* ACTION ITEM *
Copy out all the entries below, word for word.

* DATASET ENTRIES *
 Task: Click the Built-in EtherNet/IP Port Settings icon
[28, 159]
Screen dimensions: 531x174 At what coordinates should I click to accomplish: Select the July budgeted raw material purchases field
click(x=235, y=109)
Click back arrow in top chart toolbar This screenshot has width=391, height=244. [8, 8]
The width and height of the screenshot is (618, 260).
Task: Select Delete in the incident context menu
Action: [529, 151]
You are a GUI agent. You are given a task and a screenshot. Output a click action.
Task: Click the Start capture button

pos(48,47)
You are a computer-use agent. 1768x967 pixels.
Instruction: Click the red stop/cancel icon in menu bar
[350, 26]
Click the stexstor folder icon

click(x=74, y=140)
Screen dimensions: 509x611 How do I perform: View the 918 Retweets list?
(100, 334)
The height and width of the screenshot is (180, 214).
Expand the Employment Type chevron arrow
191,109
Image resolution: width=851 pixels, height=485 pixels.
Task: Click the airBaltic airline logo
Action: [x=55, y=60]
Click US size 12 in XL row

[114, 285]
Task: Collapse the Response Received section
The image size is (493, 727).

* RESULT OF THIS TASK *
 Task: Click the Built-in EtherNet/IP Port Settings icon
[28, 159]
Screen dimensions: 531x174 At what coordinates should I click to accomplish: Select the July budgeted raw material purchases field
click(x=235, y=109)
Click back arrow in top chart toolbar This screenshot has width=391, height=244. [8, 8]
The width and height of the screenshot is (618, 260).
Task: Select Delete in the incident context menu
Action: [529, 151]
You are a GUI agent. You are given a task and a screenshot. Output a click action.
Task: Click the Start capture button

pos(48,47)
You are a computer-use agent. 1768x967 pixels.
Instruction: Click the red stop/cancel icon in menu bar
[350, 26]
Click the stexstor folder icon

click(x=74, y=140)
Screen dimensions: 509x611 How do I perform: View the 918 Retweets list?
(100, 334)
The height and width of the screenshot is (180, 214).
Expand the Employment Type chevron arrow
191,109
Image resolution: width=851 pixels, height=485 pixels.
Task: Click the airBaltic airline logo
Action: [x=55, y=60]
Click US size 12 in XL row

[114, 285]
Task: Collapse the Response Received section
The image size is (493, 727).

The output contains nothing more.